Now, there is nothing necessarily wrong with Obama being a partisan and/or left-winger if that is what he truly believes. But, if that is the case, the problem is that he is trying to mask it. He has run on the idea that he will transcend the politics of the past; that he is the reformer–the breath of fresh air who is immune to partisanship. At the same time, as a Senator he has been the Democratic Party Platform manifest, even before he started running. So while he is (incorrectly) claiming that McCain is running for Bush’s third term, he, himself, is running for little more than Harry Reid and Nancy Pelosi’s ascension to the White House.
To be sure, John McCain still shares many of George Bush’s policy stances (and has strangely–and by strangely, I mean politically conveniently–shared an increasing number of those positions at least since 2001/02), but he has also demonstrated a long-standing streak of thinking for himself. Not only has McCain dissented from his party in his career (perhaps) as many times as Barack Obama has casted votes in the Senate, but he has shown a far greater tendency to be an independently minded politician than the Jr. Senator from IL.
In light of the facts, it is clear that the rolls are the reverse of what Sen. Obama would have many think. For better or for worse, John McCain has been his own man for much of his career in DC, while, in his short time in Congress, Barack Obama has been playing something along the lines of “follow the leader” with Democratic Party Leadership.
In Economic news, a notable panel of economists, including five Nobel Laureates, were put to task discussing various, global economic policy proposals. They assessed 40 different ideas and prioritized them, in utilitarian fasion, in order of how much good they would do for the welfare of the world’s population. The top of the list included relatively cheap nutrition and immunization for third world youth (tens of millions), which would yield hundreds of millions to billions of productivity in the future.
The top also included global expansion of free trade coming out of the Doha trade talks, which, according to studies by present economists could produce as much as $113 trillion in new wealth in the 21st century at a maximum opportunity cost of $420 billion from displaced industries.
What was perhaps most notable however was that Global Warming mitigation (as well as research and development to that end) came in at 39 and 40–the very bottom of the list. The explanation was that the costs of proposed policies to economic production and growing dynamism of the world economy will be very great, while the reasons and benefits for such overhauls have been speculative, and in some cases minimal.

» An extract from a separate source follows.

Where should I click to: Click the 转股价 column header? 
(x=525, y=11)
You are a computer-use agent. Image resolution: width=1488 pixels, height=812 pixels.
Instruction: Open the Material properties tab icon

Also of note: an opinion piece in today’s WSJ reminds us of the daily, yet revolutionary change that the market has offered America–and the world–over the course of history as well as in modern times. This sort of change, which coincides with unprecedented growth in standard of living, in the US and around the world, is produced by innovation and free trade both within and between nations–another sobering fact to those partial to a different type of change.